Casting Decisions and On-Set Chemistry
Turner advocated for Harington’s casting, she insisted he be considered and he joined as a romantic lead. That choice intentionally subverts viewers who remember them as Sansa Stark and Jon Snow. The reunion relied on mutual trust built over years, but both actors described awkward moments—most notably a kissing scene that made them “gag” after years playing siblings.
Director Natasha Kermani worked with producers to balance the actors’ personal rapport and the film’s erotic tension. Supporting cast members such as Marcia Gay Harden, Jonathan Howard, and Laurence O’Fuarain anchor the world, adding gravitas without overshadowing the central, uneasy romance. The team leaned on rehearsals and blocking to manage intimacy while keeping performances emotionally specific.
Historic Roots and Inspiration
The Dreadful draws inspiration from late-medieval English history and gothic literature, using the Wars of the Roses as both backdrop and catalyst for characters’ loyalties and betrayals. The script weaves real historical instability into private horror: inheritance disputes, shifting allegiances, and the social constraints that shape Anne’s choices.
Visual and narrative cues nod to classic gothic influences—isolated estates, ancestral secrets, and moral decay—while avoiding pastiche.
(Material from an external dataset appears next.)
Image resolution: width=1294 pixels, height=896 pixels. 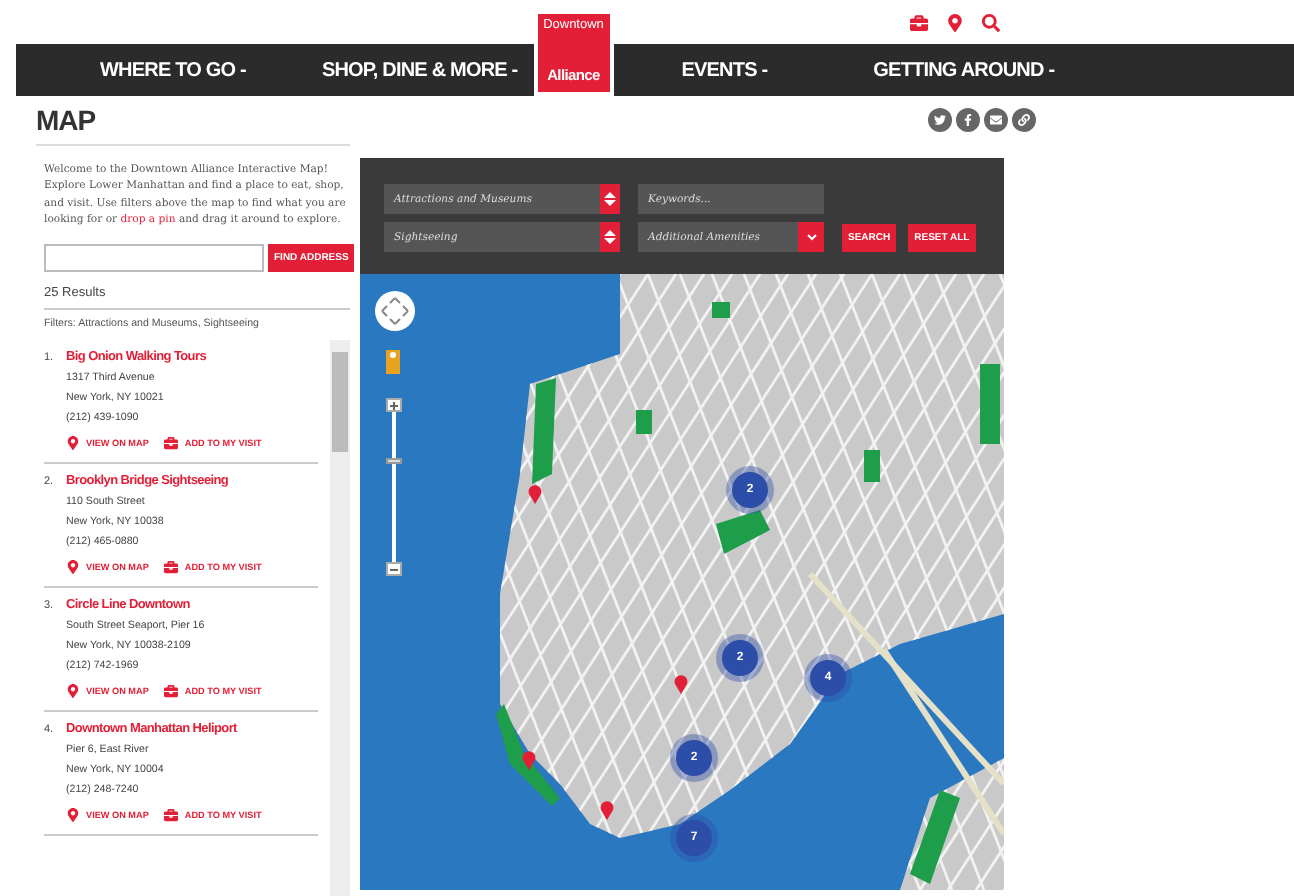 I want to click on chevron-down-icon, so click(x=811, y=237).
Costume and production design echo period sources, grounding supernatural or ambiguous elements in tangible history. The result feels like a historical horror film informed by political chaos as much as domestic dread.
Impact on Fans and Online Reactions
Fans reacted strongly across social platforms when trailers revealed the reunion, with many expressing discomfort at seeing former on-screen siblings as lovers. Coverage highlighted the oddness of the switch from Sansa Stark and Jon Snow to gothic lovers; headlines and social posts amplified the awkwardness the actors themselves described in interviews.
Reactions split: some praised the bold casting and curiosity about the creative gamble, while others found the intimacy jarring after HBO’s long-running Game of Thrones arc. Conversations also referenced other projects—like The Family Plan 2 or Daenerys Targaryen–related fandom threads—where actors’ past roles shape reception. Production teams tracked the buzz, knowing that controversy could both challenge expectations and draw attention to the film.